Formats rejected by the upstream endpoint during local direct-upload tests:

| Format | Result |
| --- | --- |
| ADTS AAC (`.aac`) | HTTP 500, ASR API error |
| AIFF | HTTP 500, ASR API error |
| CAF AAC | HTTP 500, ASR API error |
| Raw PCM stream | HTTP 500, ASR API error |
| SILK v3 (`#!SILK_V3`) | HTTP 500, ASR API error |
| WeChat/Tencent SILK (`0x02 + #!SILK_V3`) | HTTP 500, ASR API error |

Files with no recognizable audio extension should be uploaded with a known
`--content-type`; the CLI will add a matching multipart filename extension.

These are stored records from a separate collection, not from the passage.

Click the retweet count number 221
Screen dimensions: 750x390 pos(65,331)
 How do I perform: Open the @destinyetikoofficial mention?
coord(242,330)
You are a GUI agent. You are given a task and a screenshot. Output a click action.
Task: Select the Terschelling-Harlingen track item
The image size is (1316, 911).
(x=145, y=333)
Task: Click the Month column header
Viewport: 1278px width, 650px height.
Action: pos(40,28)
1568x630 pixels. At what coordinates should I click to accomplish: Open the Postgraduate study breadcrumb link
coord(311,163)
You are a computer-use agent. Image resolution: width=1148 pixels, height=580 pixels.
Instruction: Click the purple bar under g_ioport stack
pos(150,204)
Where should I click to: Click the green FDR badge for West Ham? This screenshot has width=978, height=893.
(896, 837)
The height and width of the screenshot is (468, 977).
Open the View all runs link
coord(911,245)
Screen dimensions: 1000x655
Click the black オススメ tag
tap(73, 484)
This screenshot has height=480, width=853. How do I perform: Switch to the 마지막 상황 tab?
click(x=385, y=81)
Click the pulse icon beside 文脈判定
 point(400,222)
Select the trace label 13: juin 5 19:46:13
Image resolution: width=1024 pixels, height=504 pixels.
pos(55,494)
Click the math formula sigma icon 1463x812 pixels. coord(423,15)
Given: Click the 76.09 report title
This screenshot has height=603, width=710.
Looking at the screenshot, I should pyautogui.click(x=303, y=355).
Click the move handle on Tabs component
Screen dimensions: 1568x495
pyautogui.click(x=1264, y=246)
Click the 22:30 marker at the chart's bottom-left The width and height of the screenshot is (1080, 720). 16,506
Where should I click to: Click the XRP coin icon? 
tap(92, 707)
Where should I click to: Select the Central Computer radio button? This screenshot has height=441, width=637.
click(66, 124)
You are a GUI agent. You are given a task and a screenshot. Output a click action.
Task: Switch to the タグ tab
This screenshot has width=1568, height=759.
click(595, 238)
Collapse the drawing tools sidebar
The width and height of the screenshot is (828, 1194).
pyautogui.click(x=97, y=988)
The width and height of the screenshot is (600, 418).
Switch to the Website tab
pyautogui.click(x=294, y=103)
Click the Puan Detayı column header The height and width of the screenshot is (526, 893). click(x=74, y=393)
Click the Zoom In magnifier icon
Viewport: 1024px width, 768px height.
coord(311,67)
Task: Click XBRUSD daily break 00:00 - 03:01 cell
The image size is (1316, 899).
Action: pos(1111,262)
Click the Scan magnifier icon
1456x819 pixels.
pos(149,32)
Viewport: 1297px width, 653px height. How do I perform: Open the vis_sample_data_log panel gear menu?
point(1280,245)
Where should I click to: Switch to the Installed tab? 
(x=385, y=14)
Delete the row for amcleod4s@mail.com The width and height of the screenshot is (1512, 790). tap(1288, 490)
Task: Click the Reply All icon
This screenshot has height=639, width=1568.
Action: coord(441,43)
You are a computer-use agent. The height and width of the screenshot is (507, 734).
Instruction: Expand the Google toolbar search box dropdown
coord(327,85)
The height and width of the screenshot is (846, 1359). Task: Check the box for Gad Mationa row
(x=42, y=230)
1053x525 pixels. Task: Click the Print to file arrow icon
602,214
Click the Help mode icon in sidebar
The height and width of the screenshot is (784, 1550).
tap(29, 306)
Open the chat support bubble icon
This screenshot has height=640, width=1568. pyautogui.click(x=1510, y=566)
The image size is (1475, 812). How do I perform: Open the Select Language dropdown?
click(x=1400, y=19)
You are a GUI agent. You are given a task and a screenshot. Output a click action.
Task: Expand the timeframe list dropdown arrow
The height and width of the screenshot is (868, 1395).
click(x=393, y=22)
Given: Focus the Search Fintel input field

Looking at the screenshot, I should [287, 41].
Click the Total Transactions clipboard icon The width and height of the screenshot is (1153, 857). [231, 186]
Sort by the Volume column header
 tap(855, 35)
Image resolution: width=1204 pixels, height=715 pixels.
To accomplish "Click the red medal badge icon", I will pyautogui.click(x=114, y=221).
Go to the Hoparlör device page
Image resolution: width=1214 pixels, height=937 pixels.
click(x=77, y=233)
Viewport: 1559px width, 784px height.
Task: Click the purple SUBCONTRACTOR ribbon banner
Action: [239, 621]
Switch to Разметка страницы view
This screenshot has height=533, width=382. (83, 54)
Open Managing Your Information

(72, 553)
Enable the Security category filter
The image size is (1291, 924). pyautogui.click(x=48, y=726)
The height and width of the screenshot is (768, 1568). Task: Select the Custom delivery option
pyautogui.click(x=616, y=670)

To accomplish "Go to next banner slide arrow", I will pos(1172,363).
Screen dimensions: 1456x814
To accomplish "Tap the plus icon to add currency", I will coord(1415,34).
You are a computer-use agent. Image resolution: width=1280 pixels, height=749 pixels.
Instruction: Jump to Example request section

You
can override it explicitly:

```bash
codex-asr raw-audio --content-type audio/wav --filename voice.wav
```

## Known limits

- Empty files return HTTP 500 with `Error in ASR API`
- One second of silence returns HTTP 200 with an empty transcript
- Very short non-silent clips can return unstable text
- `prompt`, `temperature`, and `timestamp_granularities` are accepted only for SDK compatibility
- Local short-WAV probes reached 96 concurrent requests without 429/5xx, but that is not a public API contract
- Keep long-audio REST usage bounded; the default is `--concurrency 16`
- The REST server defaults to a `50` MiB upload limit and a `300` second upstream request timeout

## Rust library

Library consumers that do not need the local REST server can avoid Axum/Tokio:

```toml
codex-asr = { version = "0.1", default-features = false }
```

```rust
use codex_asr::{CodexAsrClient, TranscribeOptions};

let client = CodexAsrClient::from_codex_home()?;
let result = client.transcribe_file("audio.wav", TranscribeOptions::default())?;
println!("{}", result.text);
# Ok::<(), Box<dyn std::error::Error>>(())
```

## Platforms

- CLI and library support macOS, Linux, and Windows
- Prebuilt binaries are published for Apple Silicon macOS, Intel macOS, Linux x64, Linux ARM64, and Windows x64
- `serve` is enabled by default; library users can disable it with `default-features = false`
- SILK support depends on an external `rust-silk` CLI; regular binaries do not bundle a decoder, while Docker images include one by default

## Run from source

```bash
cargo run -- --help
cargo run -- audio.wav --json
cargo run -- serve --api-key local_dev_key
```

## Visual assets

- The top `logo.png` was generated with `gpt-image-2-skill`
- `assets/codex.svg` and `assets/codex-color.svg` are from the
  [LobeHub Codex (OpenAI) icon](https://lobehub.com/icons/codex)
- `assets/codex-color-reference.png` is rendered from `assets/codex-color.svg`
  and was passed as the `--ref-image` when generating `logo.png`. Passing the
  SVG directly was rejected by the upstream image-editing API because it only
  accepts JPEG, PNG, GIF, and WebP reference images.